Accelerometers are used to capture vibration measurements while the equipment is in operation, and the data is then imported into software for analysis. As the machine under test operates, the accelerometer detects its vibration along three planes of movement: vertical, horizontal, and axial.
Arcing, tracking, and corona all result in ionization, which disrupts the surrounding air molecules. An ultrasonic tester detects high-frequency sounds produced by these emissions and converts them into the human audible range.
The sound of each emission is listened to using headphones, and the signal’s intensity is observed on a display panel. These sounds can be recorded and analyzed through ultrasound spectral analysis software for a more precise diagnosis.

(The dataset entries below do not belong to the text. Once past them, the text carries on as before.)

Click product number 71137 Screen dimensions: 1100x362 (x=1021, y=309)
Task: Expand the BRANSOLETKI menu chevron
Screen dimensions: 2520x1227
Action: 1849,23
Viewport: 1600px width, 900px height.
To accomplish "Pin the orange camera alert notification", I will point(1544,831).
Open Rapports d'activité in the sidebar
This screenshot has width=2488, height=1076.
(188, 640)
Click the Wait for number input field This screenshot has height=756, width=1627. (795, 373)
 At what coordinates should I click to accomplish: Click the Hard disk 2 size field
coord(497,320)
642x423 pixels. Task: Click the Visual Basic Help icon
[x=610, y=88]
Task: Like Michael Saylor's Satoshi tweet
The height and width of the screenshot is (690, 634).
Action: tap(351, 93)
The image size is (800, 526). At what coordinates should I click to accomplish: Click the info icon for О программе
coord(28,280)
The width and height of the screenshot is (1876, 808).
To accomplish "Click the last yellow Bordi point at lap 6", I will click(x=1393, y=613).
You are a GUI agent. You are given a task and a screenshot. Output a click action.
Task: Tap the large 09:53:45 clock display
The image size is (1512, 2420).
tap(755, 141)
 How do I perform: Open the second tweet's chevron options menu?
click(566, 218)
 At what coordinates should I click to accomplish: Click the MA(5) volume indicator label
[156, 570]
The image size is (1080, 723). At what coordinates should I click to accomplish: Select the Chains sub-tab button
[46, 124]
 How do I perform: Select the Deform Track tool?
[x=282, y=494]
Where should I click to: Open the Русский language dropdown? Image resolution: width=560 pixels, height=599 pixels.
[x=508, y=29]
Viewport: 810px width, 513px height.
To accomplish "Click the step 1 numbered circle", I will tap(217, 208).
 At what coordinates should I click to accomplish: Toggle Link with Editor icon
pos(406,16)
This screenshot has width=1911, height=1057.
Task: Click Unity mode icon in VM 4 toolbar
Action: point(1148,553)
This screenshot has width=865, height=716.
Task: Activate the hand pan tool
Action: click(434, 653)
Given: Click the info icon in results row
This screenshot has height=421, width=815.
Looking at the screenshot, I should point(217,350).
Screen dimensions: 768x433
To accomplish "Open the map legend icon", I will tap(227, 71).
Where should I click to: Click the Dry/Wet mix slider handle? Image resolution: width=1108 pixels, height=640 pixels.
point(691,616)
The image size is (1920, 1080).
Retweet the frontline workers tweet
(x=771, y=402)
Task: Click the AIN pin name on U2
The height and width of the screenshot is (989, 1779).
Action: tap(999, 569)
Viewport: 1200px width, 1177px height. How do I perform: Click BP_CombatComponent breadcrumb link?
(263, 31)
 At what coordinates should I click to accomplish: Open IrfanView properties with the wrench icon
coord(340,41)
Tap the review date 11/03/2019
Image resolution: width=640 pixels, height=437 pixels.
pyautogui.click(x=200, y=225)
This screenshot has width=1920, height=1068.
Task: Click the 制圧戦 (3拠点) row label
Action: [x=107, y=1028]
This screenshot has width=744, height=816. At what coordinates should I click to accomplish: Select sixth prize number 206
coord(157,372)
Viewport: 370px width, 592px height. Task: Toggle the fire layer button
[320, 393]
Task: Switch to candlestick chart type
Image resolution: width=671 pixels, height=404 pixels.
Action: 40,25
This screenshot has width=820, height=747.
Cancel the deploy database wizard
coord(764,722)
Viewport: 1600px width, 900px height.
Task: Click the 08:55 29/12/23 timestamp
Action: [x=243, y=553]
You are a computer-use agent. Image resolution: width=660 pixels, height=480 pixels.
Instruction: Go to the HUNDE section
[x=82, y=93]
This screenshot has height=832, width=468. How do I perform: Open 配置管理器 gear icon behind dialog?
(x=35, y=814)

Normally, electrical equipment should be silent, although some equipment, such as transformers, may produce a constant hum or steady mechanical noises. These sounds should not be confused with the erratic, sizzling, frying, uneven, and popping sounds of an electrical discharge.
Ultrasonic detectors are also valuable for detecting air leaks in transformer tanks and gas-insulated circuit breakers.
Load banks are available for a variety of applications and are usually sized by kW rating. Photo: ASCO Avtron
Load banks are utilized for commissioning, maintaining, and verifying electrical power sources, such as diesel generators and uninterruptible power supplies (UPS). The load bank applies an electrical load to the device under test and dissipates the resulting electrical energy through resistive elements as heat. These resistive elements are cooled with motorized fans within the load bank’s construction.
Multiple load banks can be interconnected if necessary. Some load banks are entirely resistive, while others may be purely inductive, purely capacitive, or a combination of the three. Load banks are the most effective way to simulate, confirm, and validate the real-life demands on critical power systems.
Battery Impedance Test Equipment is primarily employed in substation and UPS applications to assess the condition of lead-acid cells by measuring important battery parameters such as cell impedance, cell voltage, inter-cell connection resistance, and ripple current. All three tests can be conducted with a single unit.
The battery impedance tester operates by applying an AC current signal across an individual cell and measuring the AC voltage drop caused by that current, as well as the current within the individual cell. It then calculates the impedance. The standard lead set used is a dual-point, Kelvin-style lead. One point is for applying the current, and the other is for measuring the potential.
Electronic and Optical Time-Domain Reflectometer Test Equipment
The time-domain reflectometer (TDR) is used to determine the characteristics of electrical paths by transmitting a signal and observing reflected waveforms along a conductor. If the conductor is of a uniform impedance and is properly terminated, then there will be no reflections and the remaining incident signal will be absorbed at the far-end by the termination. If there are impedance variations, due to a fault or poor terminations, then some of the incident signal will be reflected back to the source. The operating principle of a TDR is similar to that of radar.
An optical time-domain reflectometer (OTDR) is the optical equivalent of an electronic time domain reflectometer (TDR). The OTDR injects a series of optical pulses into the optical fiber under test and extracts light that is scattered or reflected back from points along the fiber. The strength of the return pulses is measured and integrated as a function of time, and plotted as a function of length of the fiber. This is equivalent to the way that an electronic time-domain meter measures reflections caused by changes in the impedance of the cable under test.